The work of Alain Biltereyst takes an entirely different approach, although to similar effect. Biltereyst’s small painted works on plywood are constructed in such a way to recast the Painting as a Window / Painting as Object dichotomy. The small rectangular formats of his support’s surfaces have a particular exacting scale in relation to their breadth. A subtle tension between the panel’s sometimes laminated, sometimes blocked in sides and the simple geometry of their surfaces causes the character of their objectness to become primary, all the while keeping the latency of his surface in tact. Biltereyst’s illusion of depth is negligible; rather, he has reinvested it as a concrete element that interrupts a habitual pattern of engagement with a painting. While Biltereyst’s works feel inevitable in a logical way and their depth is located in the depth of the panel instead of the illusion of depth on the surface, their surfaces often still mysteriously retain echoes of the pictorial. So we necessarily reframe our expectations when apprehending a painting that presents itself as an object all the while speaking a pictorial dialect. Biltereyst’s surfaces, nuanced and worked, hold attention for a significant duration. And as they hold us they create the time to reflect and to review in response to what we are seeing.

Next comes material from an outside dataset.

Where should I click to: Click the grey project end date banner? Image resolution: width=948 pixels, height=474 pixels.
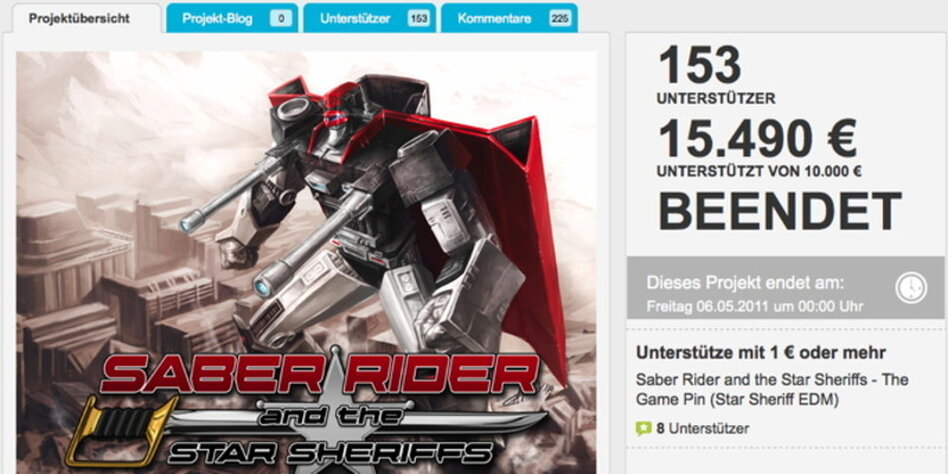[785, 288]
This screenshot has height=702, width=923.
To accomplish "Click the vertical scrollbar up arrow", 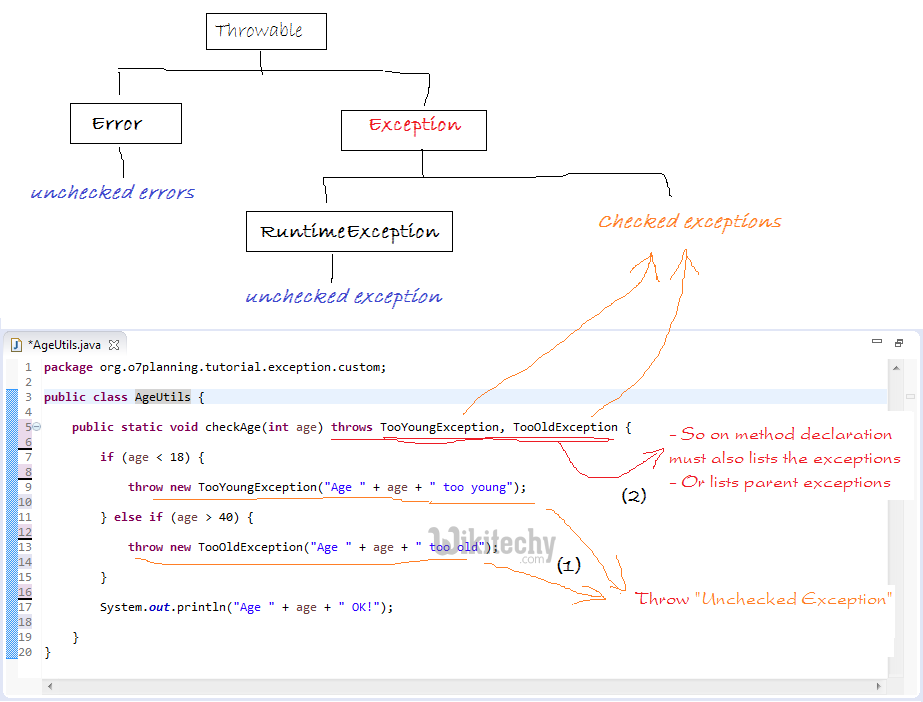I will point(895,368).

The often imperceptible line between perception and memory Bergson speaks about plays out in Dean Smith’s contribution to the exhibition, Video mandala IV. His images cycle through a series of pulsating circular forms that work like a kind of science experiment or evolutionary morphology to both activate and mirror the retina. It’s form feels more like a painting, with reference points, like Dan Christensen coming from op and color field painting, yet the effect is altogether hypnotic in a way only media can achieve. Video mandala IV’s reflective nature lies in the potential for its cumulative affect to effect viewer, while the flickering screen keeps our rapt attention secure.
When the immediacy of our perception gives way to presumption or if in looking at things we unconsciously estimate their presence and appearance based on a thing previously seen, we cannot perceive particularity. All this happens in a split second of dismissal, “I’ve seen this before.”. Often it takes an effort of will to push beyond the limit of what we think we have already seen or experienced. “Conscious perception signifies choice and consciousness mainly consists in this practical discernment”.[1] This is the field much contemporary painting and drawing acts upon, engaging in a play to make one see the thing as it is, as if this remote possibility of pure presence were sanctity.
This appears to be what is at stake in Richard van der Aa’s pure white forms of solid wood that often sit on the floor. His precise placement of them in relationship to the surrounding architecture signals an absolute transcendence made palpable though their physical forms. It is partly his insistence on them as ‘paintings’ and not sculpture that causes us to take a second look and pushes the objectness of his painting’s support to a new limit. The means to re-engage perception by subverting the categorization of what we have become accustomed to seeing, is being used in different ways by several other artists in un·bound·ed.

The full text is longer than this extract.